It’s no secret that I love poetry, most especially the old english poets and our very own Robert Frost and Charles Bukowski. I also only read non-fiction books and autobiographies, and if I do watch TV it’s always documentaries or American Greed or other real-life stories. Somehow, I think these are all connected in my belief that real life is much more interesting than anything we can make up. Poets write about what has shaped their life and what they are feeling at the time. They make no excuses. They are real and raw and look at the world from not only a different perspective, but from one we can actually see through their words. Poets somehow know how to put words together that makes us feel…something. The poems that stick with us the most are the ones that come from pain, and war, and relationships, and love, and family, and poverty, and hardships, and nature and everything that makes our life, real. Happy poems are nice, but nice isn’t real life. All Documentaries are great, but are much more compelling when they have faced and then overcome, hardships. Shakespeare’s Romeo & Juliet is a love story, but a tragic love story, and that’s what makes it memorable. TV shows about greed and crime and murder bring us all to a whole new projection on humans and the tragedy that we all live through.

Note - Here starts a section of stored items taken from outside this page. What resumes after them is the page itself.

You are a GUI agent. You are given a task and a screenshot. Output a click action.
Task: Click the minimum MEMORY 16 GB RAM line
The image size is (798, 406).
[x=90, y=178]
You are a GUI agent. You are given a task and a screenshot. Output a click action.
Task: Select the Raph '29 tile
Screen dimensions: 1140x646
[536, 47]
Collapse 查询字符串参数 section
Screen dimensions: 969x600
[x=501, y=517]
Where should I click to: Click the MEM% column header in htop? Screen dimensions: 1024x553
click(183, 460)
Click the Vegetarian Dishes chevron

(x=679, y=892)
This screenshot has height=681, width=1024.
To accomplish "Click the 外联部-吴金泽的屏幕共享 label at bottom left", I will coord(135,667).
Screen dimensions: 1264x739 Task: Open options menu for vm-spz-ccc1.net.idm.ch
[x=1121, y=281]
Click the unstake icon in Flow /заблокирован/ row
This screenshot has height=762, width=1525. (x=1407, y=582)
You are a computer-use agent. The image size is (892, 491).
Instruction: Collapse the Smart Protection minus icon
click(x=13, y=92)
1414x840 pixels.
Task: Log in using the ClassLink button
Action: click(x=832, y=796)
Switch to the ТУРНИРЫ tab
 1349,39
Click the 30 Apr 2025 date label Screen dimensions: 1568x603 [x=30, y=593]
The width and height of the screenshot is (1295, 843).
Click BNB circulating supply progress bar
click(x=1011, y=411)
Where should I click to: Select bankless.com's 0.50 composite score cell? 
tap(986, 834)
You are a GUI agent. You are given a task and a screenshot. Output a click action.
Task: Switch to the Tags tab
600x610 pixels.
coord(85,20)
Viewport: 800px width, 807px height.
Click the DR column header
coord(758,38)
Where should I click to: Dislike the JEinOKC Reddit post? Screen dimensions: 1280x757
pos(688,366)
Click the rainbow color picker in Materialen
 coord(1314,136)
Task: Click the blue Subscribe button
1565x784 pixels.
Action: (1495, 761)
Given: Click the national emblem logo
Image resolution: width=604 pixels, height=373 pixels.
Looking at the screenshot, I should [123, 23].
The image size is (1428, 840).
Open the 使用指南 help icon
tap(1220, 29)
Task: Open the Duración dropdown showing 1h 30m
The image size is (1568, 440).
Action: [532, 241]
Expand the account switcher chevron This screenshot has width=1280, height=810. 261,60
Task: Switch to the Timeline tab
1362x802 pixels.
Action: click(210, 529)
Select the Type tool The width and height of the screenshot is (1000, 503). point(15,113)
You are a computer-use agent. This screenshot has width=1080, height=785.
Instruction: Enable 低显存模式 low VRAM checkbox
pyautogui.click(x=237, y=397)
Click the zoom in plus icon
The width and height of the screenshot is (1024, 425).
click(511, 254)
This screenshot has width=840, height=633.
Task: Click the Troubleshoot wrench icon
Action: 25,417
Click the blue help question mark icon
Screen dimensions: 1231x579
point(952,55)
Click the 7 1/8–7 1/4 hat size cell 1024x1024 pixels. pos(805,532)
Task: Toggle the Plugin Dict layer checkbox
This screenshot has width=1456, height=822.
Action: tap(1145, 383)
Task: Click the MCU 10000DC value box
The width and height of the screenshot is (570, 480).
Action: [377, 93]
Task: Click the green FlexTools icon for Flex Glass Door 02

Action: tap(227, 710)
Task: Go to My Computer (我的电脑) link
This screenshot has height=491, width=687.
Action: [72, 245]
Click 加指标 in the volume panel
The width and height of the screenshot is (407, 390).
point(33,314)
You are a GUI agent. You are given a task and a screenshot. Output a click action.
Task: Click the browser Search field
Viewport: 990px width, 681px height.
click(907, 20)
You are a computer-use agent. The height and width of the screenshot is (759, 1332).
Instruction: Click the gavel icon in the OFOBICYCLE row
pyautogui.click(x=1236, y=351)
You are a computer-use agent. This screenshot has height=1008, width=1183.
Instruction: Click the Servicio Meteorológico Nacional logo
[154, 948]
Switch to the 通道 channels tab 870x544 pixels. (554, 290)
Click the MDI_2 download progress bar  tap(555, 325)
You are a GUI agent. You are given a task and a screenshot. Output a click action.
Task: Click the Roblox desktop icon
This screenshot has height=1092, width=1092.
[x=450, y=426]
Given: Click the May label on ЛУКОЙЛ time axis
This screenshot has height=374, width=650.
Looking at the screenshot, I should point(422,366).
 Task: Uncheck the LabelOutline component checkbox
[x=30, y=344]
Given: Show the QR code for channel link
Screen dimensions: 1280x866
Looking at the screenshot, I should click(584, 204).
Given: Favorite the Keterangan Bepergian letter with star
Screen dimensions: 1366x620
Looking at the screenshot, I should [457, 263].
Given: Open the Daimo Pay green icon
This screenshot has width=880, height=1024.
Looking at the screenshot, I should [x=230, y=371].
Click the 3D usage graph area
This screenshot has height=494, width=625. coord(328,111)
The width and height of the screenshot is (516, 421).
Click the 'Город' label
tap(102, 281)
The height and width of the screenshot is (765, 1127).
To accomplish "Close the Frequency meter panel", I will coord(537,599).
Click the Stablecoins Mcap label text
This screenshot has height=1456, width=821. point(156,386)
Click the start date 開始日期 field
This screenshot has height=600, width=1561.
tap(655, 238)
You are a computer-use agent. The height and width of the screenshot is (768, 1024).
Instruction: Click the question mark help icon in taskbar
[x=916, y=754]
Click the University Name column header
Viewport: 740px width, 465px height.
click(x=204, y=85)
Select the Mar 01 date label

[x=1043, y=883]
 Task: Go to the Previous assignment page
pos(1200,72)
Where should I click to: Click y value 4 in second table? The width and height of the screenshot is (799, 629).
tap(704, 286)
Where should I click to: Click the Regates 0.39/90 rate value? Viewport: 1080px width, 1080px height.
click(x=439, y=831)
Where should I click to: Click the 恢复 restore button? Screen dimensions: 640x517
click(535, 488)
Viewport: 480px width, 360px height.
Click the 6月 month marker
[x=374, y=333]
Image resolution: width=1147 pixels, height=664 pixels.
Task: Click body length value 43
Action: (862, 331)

I am drawn to images of rainy days at cafe’s. Sometimes, the drudgery and mundane-ness of life is the most beautiful. If you think about it, the truly great poets are the ones who wrote about their lives and the everyday occurrences. The more tragic their life is, the more tormented they are, the better the poetry. John Keats was a sickly man who lived most of his life in a secluded room. He fell in love with Fanny and yet, due to his illness, could only see her pass by his window twice a day on her way to town. He wrote of his torment daily and although he died at like 24, he has become one of the greatest poets of his time because he wrote real stuff. Real heartbreak and real sickness.
It may be a bit of a stretch for some people to want to read poetry. I get that for sure. I remember having to read “Ode to a Grecian Urn” by Keats in high school and my first thought was ‘who in the world would write about something so dumb’. But then I read it. And who doesn’t love the Rime of the Ancient Mariner with the forever quoted “albatross around his neck”. Tragic! yet we can all relate to getting lost at sea and the struggles faced by the mariners.
Our lives are one big, giant poem. Write it down as you live it. Good poems depict life. And sometimes life can be shitty. And when it is, the poet can lovingly say ‘thank you for the tragedy. I need it for my art’.
With love from Grand Haven,
Julie
The woods are lovely, dark, and deep,
But I have promises to keep,
And miles to go before I sleep,
And miles to go before I sleep.
~Robert Frost
For whatever we lose (like a you or a me)
it’s always ourselves we find in the sea.”